Location in Allegheny County and state of Pennsylvania

South Versailles Township is a township in Allegheny County, Pennsylvania, United States. The population was 351 at the 2010 census. It contains the village of Coulter, also called Coulterville or Coulters. The U.S. Post Office in the village is called Coulters.

== History ==
South Versailles Township was formed on September 18, 1869, by a division of old Versailles Township into the townships of North Versailles and South Versailles. In 1875, the second precinct of South Versailles separated to form a new Versailles Township, leaving South Versailles with only a small area around the villages of Coulter, Osceola (also known as Emblem), and Alpsville. These villages were coal mining communities from about 1850 until the coal was depleted in about 1910. Alpsville and Osceola have since vanished.

== Geography ==
The township is a narrow strip of land located on the right (east) bank of the Youghiogheny River, between it and the Westmoreland County line. It contains the village of Coulter and a couple of small coal strip mines.

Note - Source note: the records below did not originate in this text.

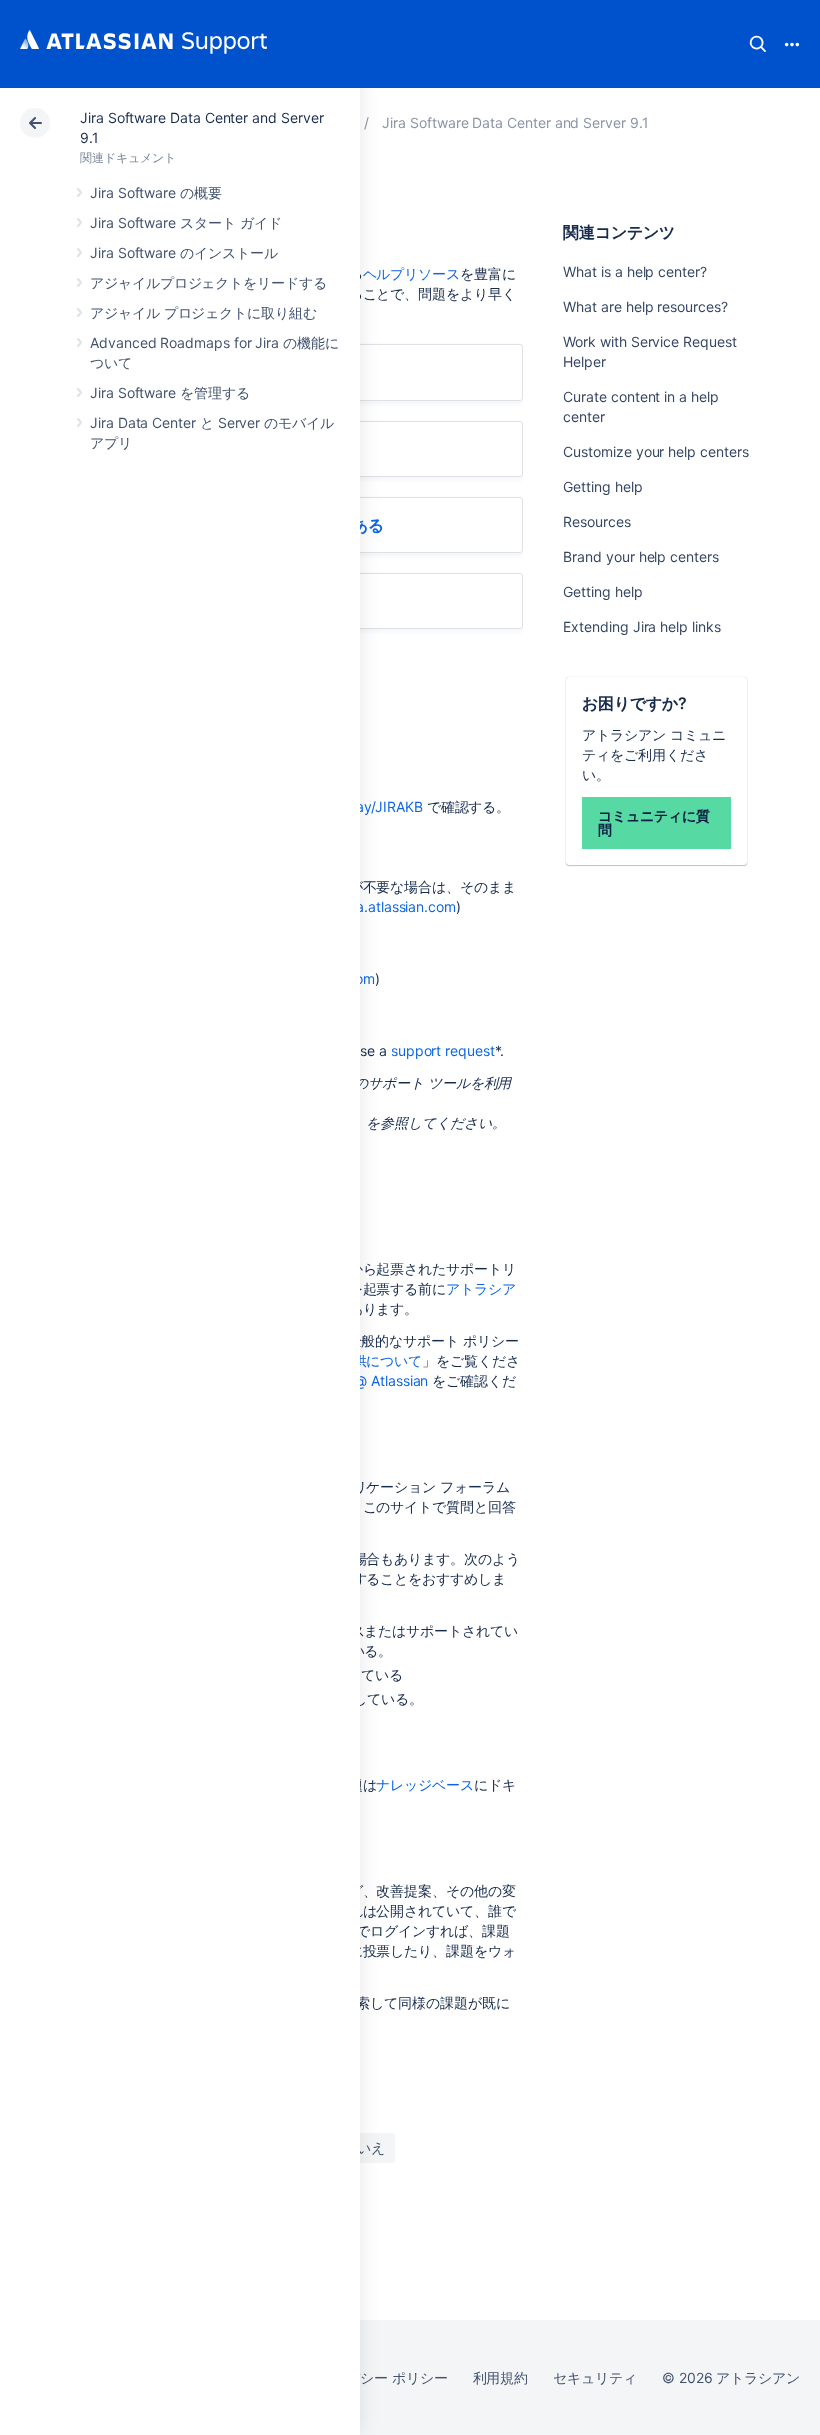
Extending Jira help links (641, 626)
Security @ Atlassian (363, 1380)
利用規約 (501, 2377)
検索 (758, 44)
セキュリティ (595, 2377)
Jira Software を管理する (170, 392)
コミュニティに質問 (653, 822)
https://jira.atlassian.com (377, 906)
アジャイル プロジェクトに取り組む (203, 312)
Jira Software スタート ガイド (185, 222)
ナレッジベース (425, 1784)
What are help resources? (645, 306)
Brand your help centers (640, 556)
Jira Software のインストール (184, 252)
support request (443, 1050)
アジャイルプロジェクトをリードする (208, 282)
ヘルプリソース (412, 273)
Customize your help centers (655, 451)
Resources (596, 521)
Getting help (602, 486)
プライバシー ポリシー (375, 2377)
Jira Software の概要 (156, 192)
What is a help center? (634, 271)
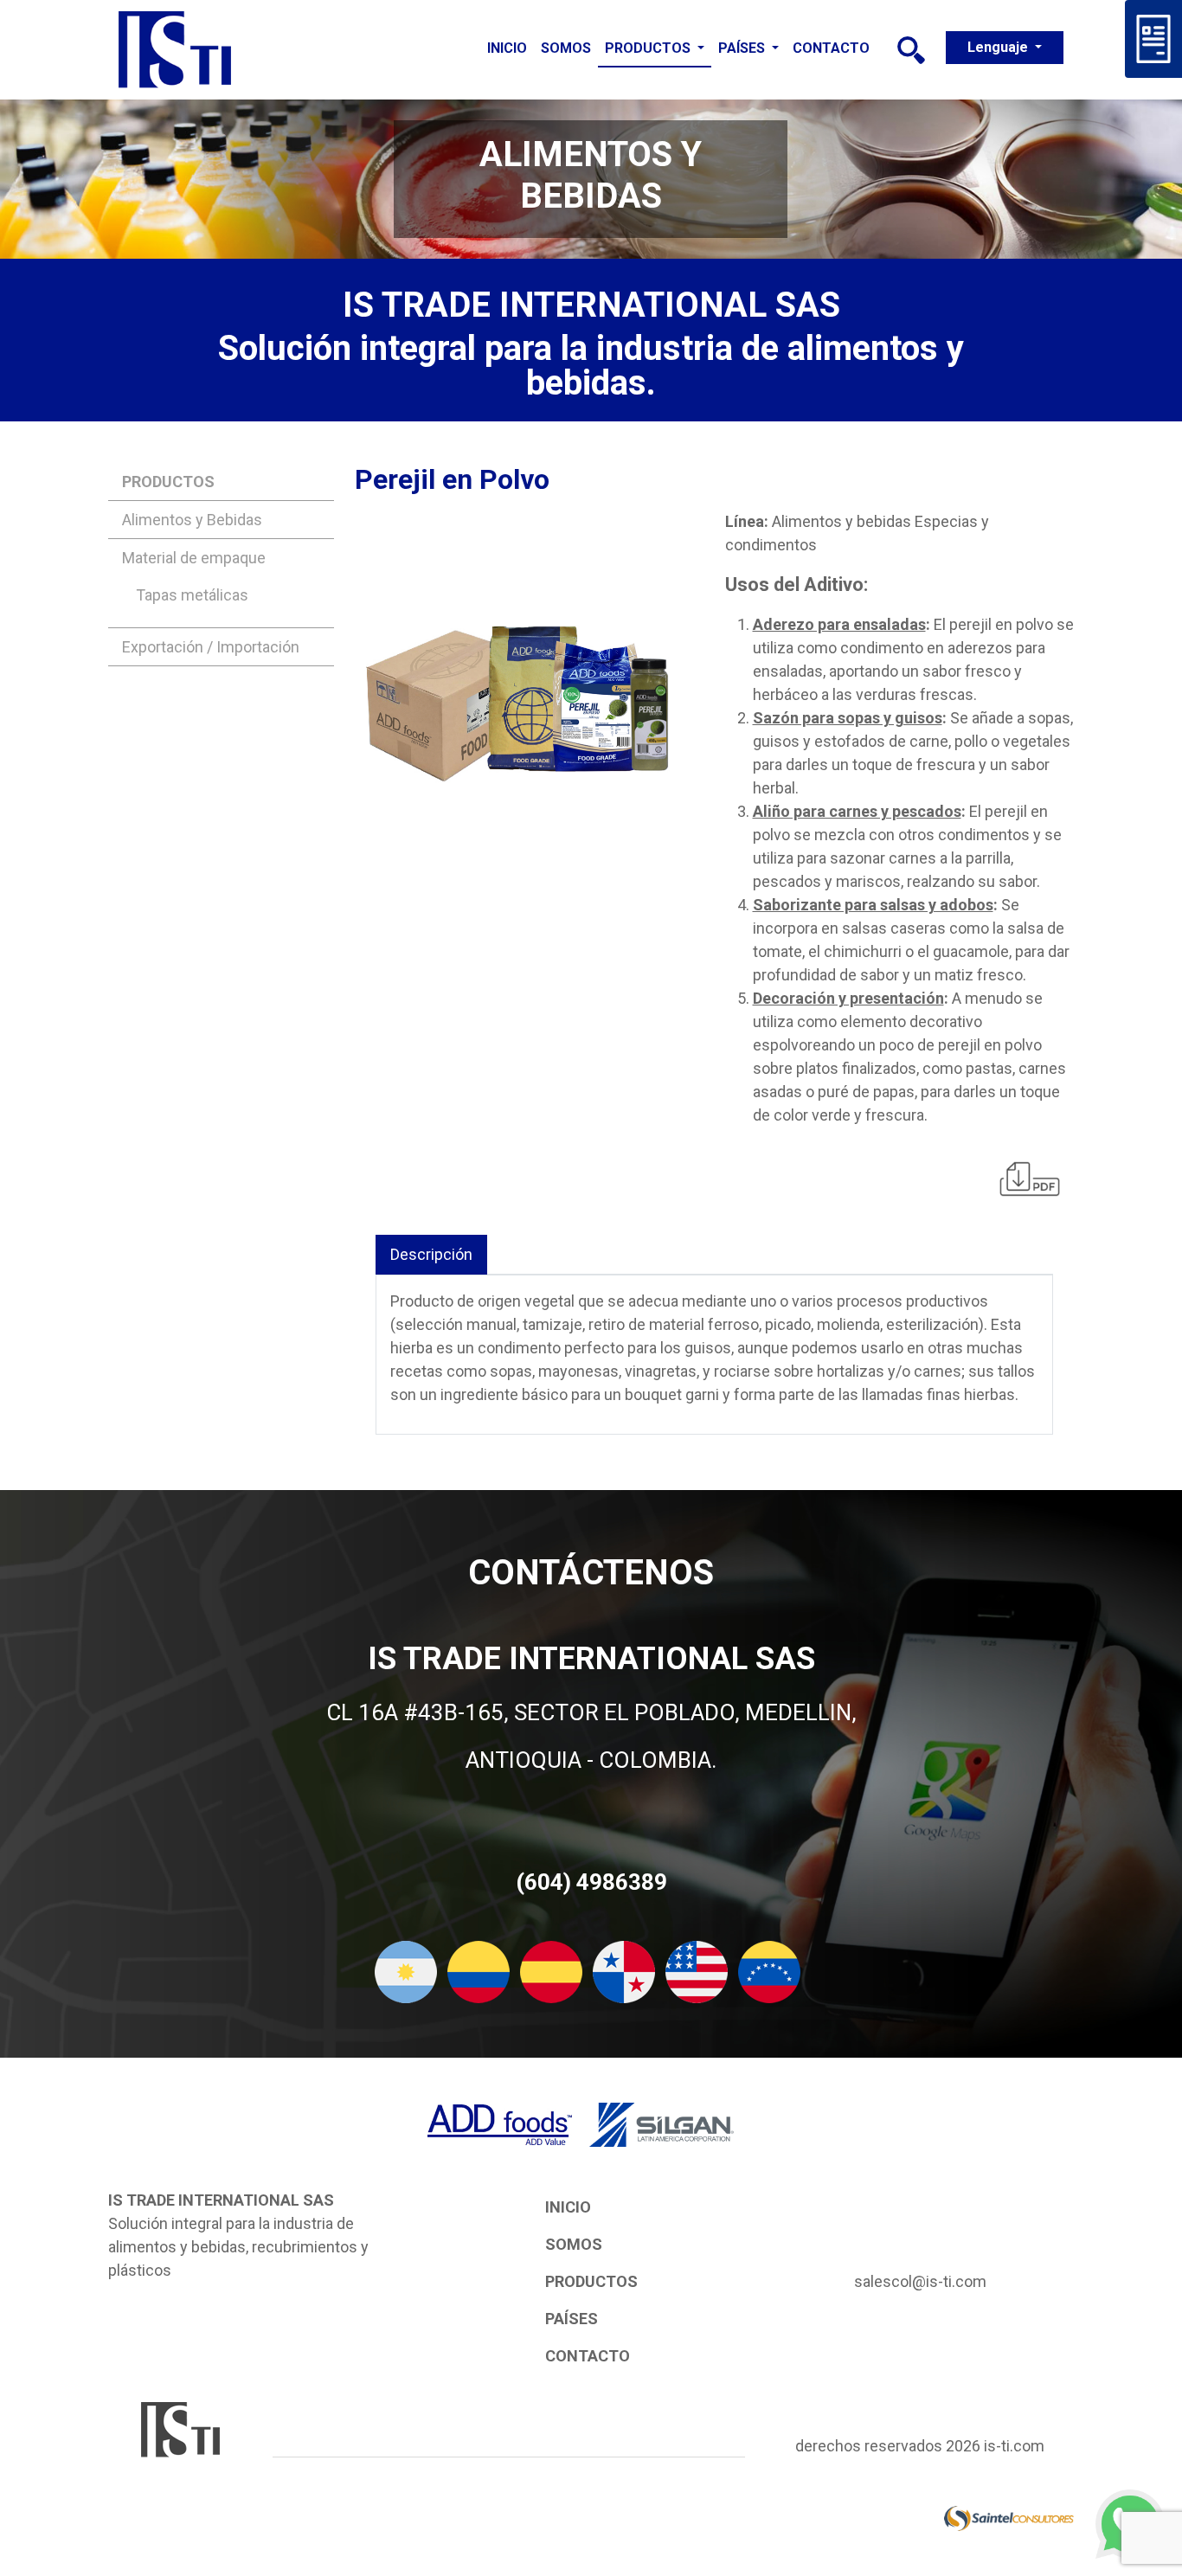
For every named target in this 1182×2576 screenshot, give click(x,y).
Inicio (507, 48)
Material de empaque (194, 558)
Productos (591, 2281)
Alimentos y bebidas (841, 521)
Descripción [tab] (431, 1254)
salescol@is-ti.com (920, 2281)
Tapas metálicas (192, 595)
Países (571, 2318)
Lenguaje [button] (999, 47)
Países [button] (743, 48)
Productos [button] (649, 48)
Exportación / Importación (210, 647)
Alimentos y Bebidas (192, 520)
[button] (911, 50)
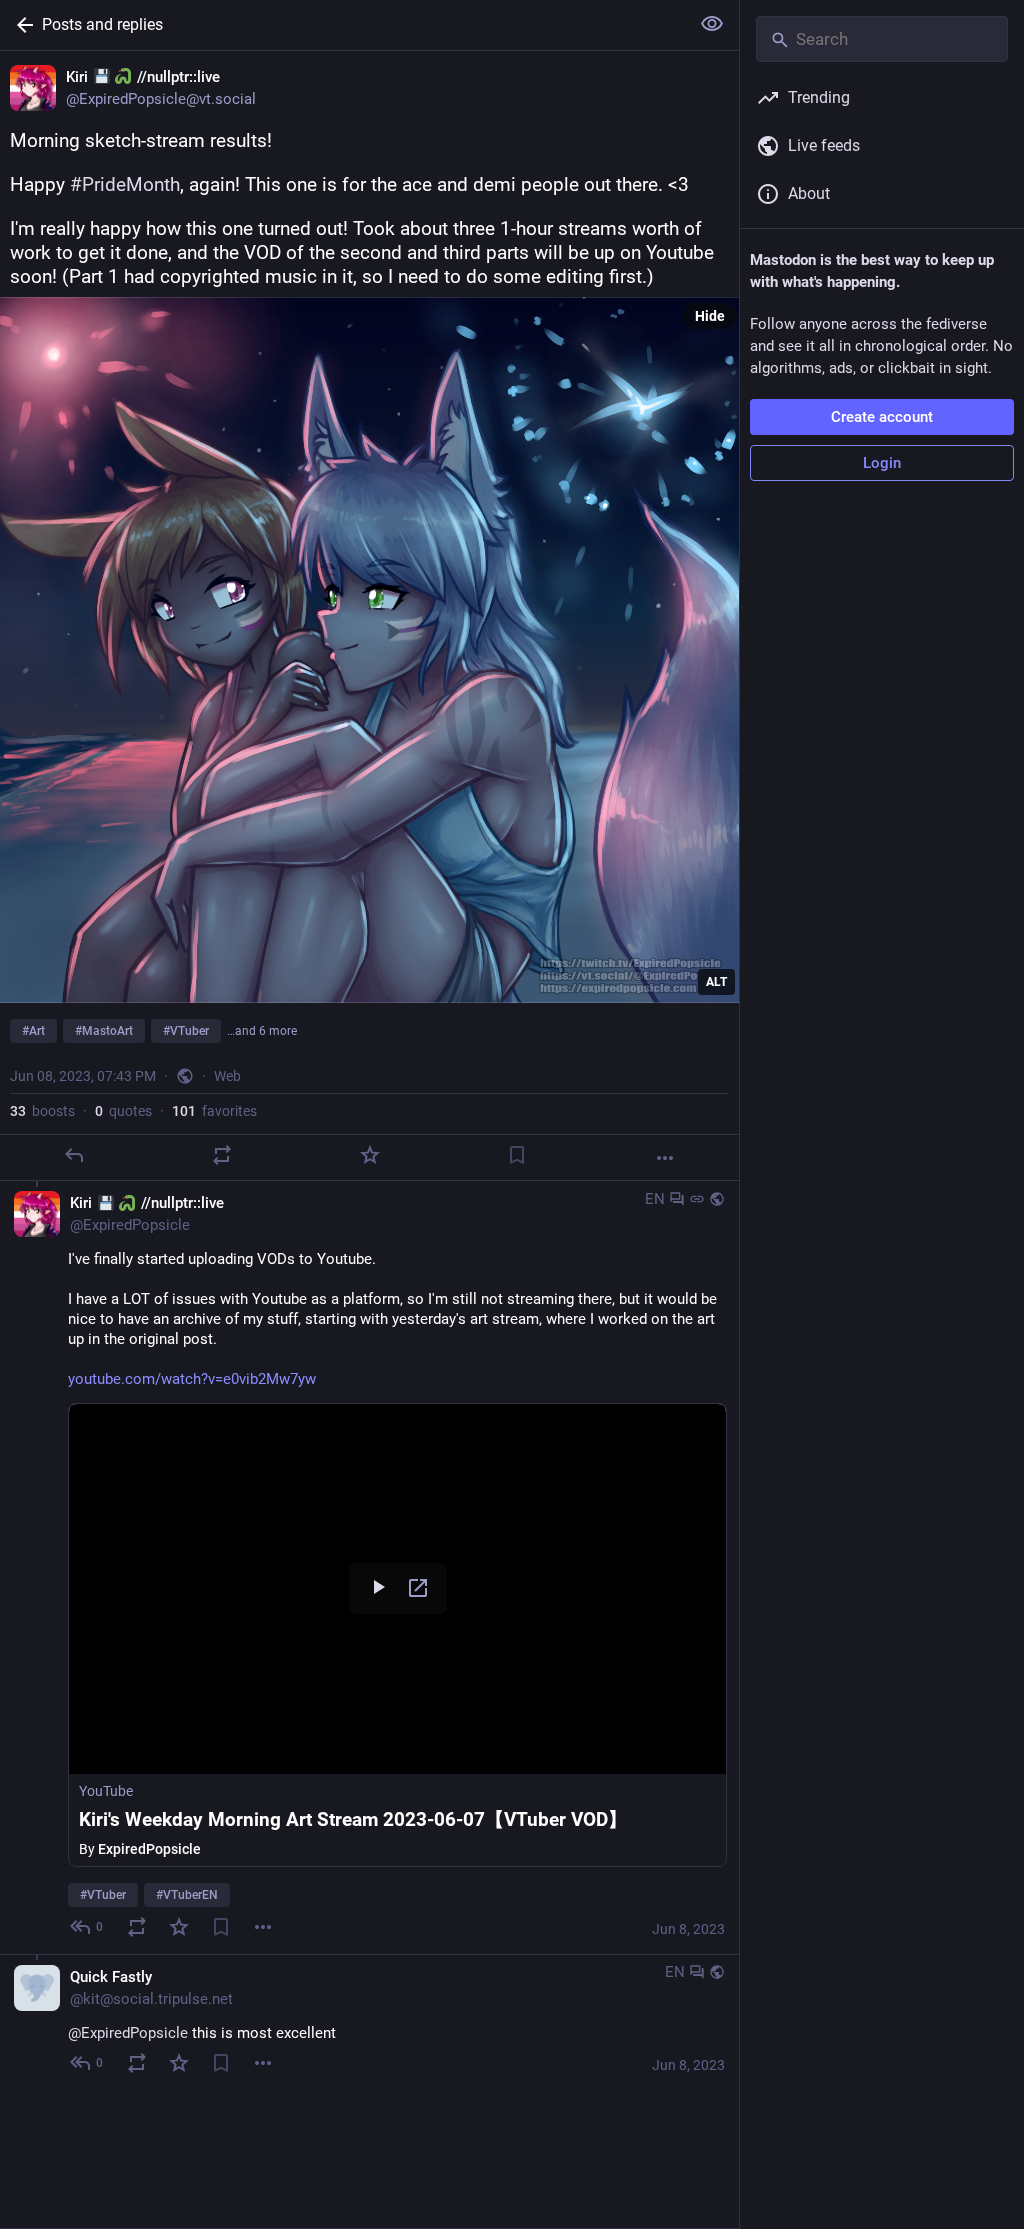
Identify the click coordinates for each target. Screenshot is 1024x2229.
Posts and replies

According to the United States Census Bureau, the township has a total area of 1.0 sqmi, of which 0.9 sqmi is land and 0.1 sqmi, or 12.24%, is water.

== Government and politics ==

Presidential election results
| Year | Republican | Democratic | Third parties |
|---|---|---|---|
| 2020 | 74% 143 | 24% 46 | 1% 2 |
| 2016 | 76% 119 | 24% 37 | 1% 1 |
| 2012 | 62% 96 | 37% 57 | 1% 1 |

== Surrounding and adjacent neighborhoods ==
South Versailles has two land borders with White Oak to the north and North Huntingdon Township in Westmoreland County to the east. Across the Youghiogheny River to the west, South Versailles runs adjacent with Elizabeth Township.

== Demographics ==

As of the 2000 census, there were 351 people, 151 households, and 107 families residing in the township. The population density was 407.6 PD/sqmi. There were 162 housing units at an average density of 188.1 /sqmi. The racial makeup of the township was 100.00% White. Hispanic or Latino of any race were 0.28% of the population.

There were 151 households, out of which 23.8% had children under the age of 18 living with them, 54.3% were married couples living together, 11.3% had a female householder with no husband present, and 29.1% were non-families. 26.5% of all households were made up of individuals, and 14.6% had someone living alone who was 65 years of age or older. The average household size was 2.32 and the average family size was 2.81.

In the township the population was spread out, with 18.8% under the age of 18, 6.6% from 18 to 24, 23.1% from 25 to 44, 25.4% from 45 to 64, and 26.2% who were 65 years of age or older. The median age was 46 years. For every 100 females, there were 98.3 males. For every 100 females age 18 and over, there were 97.9 males.

The median income for a household in the township was $33,125, and the median income for a family was $42,500. Males had a median income of $35,625 versus $22,292 for females. The per capita income for the township was $16,414. About 5.8% of families and 8.9% of the population were below the poverty line, including 14.1% of those under age 18 and 2.2% of those age 65 or over.

Historical population
| Census | Pop. | Note | %± |
| 2010 | 351 |  | — |
| 2018 (est.) | 339 |  | −3.4% |
U.S. Decennial Census

== Notable people ==
- Joe "Moon" Harris, a Major League Baseball player in the early 20th century, was born in Coulter, which is a part of South Versailles.
- Art Rooney, founder of the Pittsburgh Steelers, was born in Coulter.